Sunday, July 29, 2007

Eren Keskin is our conscience

Last week, Eren Keskin, former president of the İstanbul branch of the Human Rights Association appeared in court. She was accused of violating article 301 of the Turkish Penal Code. The accusation was based on her article on the murder of Hrant Dink. Keskin is being tried for saying that what killed Hrant Dink was the “Teşkilat-ı Mahsusa (the Intelligence Agency of the late Ottoman Empire, considered the ideological ancestor of the present day secret political-violence organisations)” mentality in her article published in BirGün on 26 January. She is accused of having “Publicly insulted the military establishment of the state, by means of publication.”
In her article, Eren Keskin criticised the sytem that taught its citizens a history based on lies, that either silenced those who sought the truth or turned them into self-censoring individuals and raised a call to transform the flood of people at Hrant’s funeral to a civil movement. The final sentences of the article read:
“I want to be hopeful! For we owe this to our dead.”
This is not the first case against Eren Keskin, and as she does not show any signs of “rehabilitation” we fear it will not be the last. She has been tried and sentenced several times. In 2002, in a conference titled “Women’s Rights= Human Rights” organised by the Federation of Alevi Associations in Germany, Keskin talked about sexual torture carried out by the state. This infuriated journalist Fatih Altaylı, who reacted using the following words in his radio programme:
“Eren Keskin has slandered people saying soldiers sexually harass women in Turkey, they carry out virginity tests even on married women just to torture them... I will be damned if I do not sexually harass this Eren Keskin as soon as I see her next...”
Upon these words the court sentenced Altaylı to pay compensation to Eren Keskin, while the Media Council issued him a mere “warning”. Altaylı continues to work as a “journalist.”
We know that in Turkey no serious legal measures are taken against those who direct verbal or physical attacks at human rights advocates and forces of opposition ­ – particularly if the target is a woman. Repression against Eren Keskin continues in the form of threats via e-mail, telephone and physical threats. In 2006, Keskin was sentenced to 10 months for violating article 301 in a speech she made at the above mentioned meeting and her jail sentence was converted to a fine of 6 thousand YTL . She refused to pay this fine and was subjected to a lynching campaign supported by newspaper ads given by nationalist circles in this process.

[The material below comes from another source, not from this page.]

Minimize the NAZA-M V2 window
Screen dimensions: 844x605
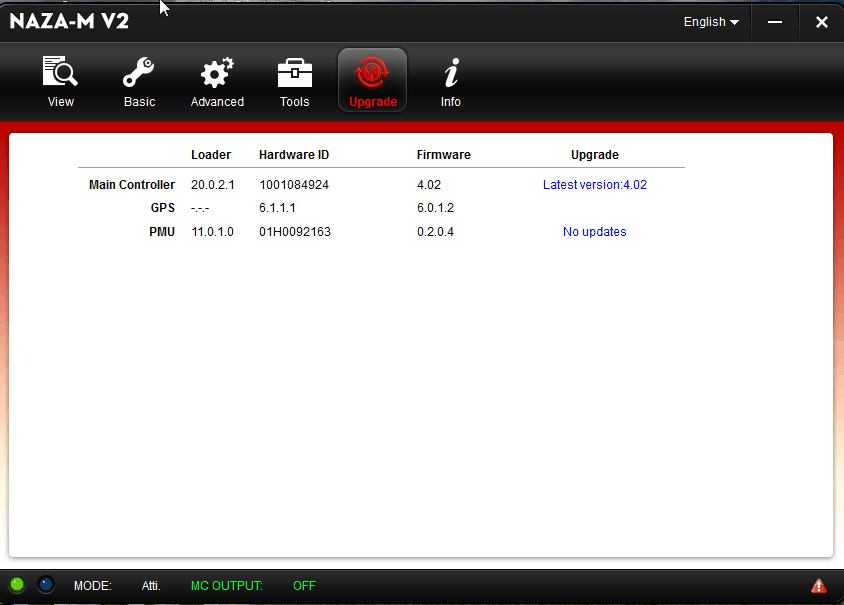pyautogui.click(x=775, y=22)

Eren Keskin continues her path as a brave woman who has devoted more than 20 years of her life to the defense of oppressed groups, oppressed and tortured people, bracing all sorts of danger, threats and harassment for this sake. In this land of people who think involvement in politics is about some sort of tug of war, we cannot but wish that there were a larger number of intellectuals like her who take Edward Said’s phrase, “The intellectual does not solve crises, s/he creates them” as their motto.